Exercise brief: With the string "computer" as the filter, copy each matching line from the records.

Content starts

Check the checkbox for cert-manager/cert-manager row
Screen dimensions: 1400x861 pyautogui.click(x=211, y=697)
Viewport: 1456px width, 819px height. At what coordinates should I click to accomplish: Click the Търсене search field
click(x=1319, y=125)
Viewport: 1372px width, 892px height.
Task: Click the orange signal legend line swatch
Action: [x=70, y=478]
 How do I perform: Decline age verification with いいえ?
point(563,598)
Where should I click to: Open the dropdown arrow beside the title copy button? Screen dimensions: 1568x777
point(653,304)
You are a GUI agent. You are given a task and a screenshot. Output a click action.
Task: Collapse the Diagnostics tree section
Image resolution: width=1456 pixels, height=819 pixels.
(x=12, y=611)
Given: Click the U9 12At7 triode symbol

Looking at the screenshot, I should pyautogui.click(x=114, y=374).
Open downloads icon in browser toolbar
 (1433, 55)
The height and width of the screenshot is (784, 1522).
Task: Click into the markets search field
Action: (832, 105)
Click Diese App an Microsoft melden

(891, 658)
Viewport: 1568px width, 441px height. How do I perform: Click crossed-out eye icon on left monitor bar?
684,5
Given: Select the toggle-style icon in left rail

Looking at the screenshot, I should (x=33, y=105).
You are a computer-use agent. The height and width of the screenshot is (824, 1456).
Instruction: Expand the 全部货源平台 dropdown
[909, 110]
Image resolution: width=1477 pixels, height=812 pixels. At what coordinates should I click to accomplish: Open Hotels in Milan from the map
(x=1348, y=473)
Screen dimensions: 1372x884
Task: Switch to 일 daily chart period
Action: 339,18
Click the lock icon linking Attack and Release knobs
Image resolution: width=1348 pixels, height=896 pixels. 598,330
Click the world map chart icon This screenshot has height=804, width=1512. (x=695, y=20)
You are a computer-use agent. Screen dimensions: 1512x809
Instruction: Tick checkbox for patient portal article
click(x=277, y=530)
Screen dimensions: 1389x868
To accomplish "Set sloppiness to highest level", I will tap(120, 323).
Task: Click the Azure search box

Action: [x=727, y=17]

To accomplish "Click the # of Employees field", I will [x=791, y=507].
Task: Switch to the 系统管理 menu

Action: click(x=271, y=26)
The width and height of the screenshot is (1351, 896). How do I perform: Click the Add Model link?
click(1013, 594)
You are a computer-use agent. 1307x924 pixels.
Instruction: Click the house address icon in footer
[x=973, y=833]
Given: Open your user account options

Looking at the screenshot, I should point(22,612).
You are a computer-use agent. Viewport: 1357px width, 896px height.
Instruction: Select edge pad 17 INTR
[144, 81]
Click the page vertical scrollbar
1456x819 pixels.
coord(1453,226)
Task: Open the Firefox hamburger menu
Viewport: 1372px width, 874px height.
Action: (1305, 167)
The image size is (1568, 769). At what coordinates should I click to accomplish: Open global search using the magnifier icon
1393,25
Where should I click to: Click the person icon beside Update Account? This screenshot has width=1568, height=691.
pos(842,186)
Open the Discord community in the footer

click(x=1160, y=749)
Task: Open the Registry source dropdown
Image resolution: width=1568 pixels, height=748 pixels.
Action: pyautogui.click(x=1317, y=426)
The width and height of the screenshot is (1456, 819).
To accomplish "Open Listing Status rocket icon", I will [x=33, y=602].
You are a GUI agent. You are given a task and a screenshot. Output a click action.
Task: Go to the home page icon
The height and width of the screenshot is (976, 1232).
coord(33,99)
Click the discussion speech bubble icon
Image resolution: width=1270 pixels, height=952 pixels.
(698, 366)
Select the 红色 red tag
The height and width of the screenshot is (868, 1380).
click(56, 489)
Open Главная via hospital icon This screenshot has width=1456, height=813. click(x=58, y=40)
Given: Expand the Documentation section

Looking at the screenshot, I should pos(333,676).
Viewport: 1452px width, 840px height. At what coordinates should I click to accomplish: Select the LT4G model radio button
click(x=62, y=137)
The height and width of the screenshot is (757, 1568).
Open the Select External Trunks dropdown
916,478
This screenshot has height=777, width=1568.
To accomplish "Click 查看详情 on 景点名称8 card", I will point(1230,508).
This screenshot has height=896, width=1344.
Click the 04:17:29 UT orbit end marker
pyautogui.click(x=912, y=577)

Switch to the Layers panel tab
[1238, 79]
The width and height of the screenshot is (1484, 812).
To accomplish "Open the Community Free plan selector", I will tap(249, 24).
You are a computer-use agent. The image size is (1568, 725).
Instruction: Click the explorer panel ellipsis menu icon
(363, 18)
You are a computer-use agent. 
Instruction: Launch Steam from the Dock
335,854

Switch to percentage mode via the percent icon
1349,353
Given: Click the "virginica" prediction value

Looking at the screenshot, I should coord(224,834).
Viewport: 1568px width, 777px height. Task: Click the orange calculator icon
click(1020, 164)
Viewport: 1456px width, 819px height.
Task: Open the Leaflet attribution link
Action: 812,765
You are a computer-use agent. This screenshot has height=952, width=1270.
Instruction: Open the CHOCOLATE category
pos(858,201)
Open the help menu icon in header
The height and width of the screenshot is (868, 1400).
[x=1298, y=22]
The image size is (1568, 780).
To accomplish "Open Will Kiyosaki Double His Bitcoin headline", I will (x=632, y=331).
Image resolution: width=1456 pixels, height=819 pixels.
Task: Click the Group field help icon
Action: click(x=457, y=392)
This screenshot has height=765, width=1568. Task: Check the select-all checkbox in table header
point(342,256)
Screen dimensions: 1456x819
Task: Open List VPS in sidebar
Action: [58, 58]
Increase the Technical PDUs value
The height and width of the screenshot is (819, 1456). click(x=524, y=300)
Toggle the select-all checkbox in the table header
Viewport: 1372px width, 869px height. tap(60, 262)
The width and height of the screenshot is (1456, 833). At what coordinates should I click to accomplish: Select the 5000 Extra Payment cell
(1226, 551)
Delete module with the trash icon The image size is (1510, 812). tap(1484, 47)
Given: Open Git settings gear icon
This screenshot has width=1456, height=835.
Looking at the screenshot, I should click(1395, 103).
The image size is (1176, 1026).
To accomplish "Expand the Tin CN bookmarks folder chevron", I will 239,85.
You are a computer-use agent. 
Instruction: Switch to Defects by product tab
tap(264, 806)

Content ends

Solution for this task:
You are a computer-use agent. The height and width of the screenshot is (824, 1456).
You are a computer-use agent. Screen dimensions: 1512x809
You are a computer-use agent. 1307x924 pixels.
You are a computer-use agent. Viewport: 1357px width, 896px height.
You are a computer-use agent. The image size is (1568, 725).
You are a computer-use agent. 
You are a computer-use agent. This screenshot has height=952, width=1270.
You are a computer-use agent. 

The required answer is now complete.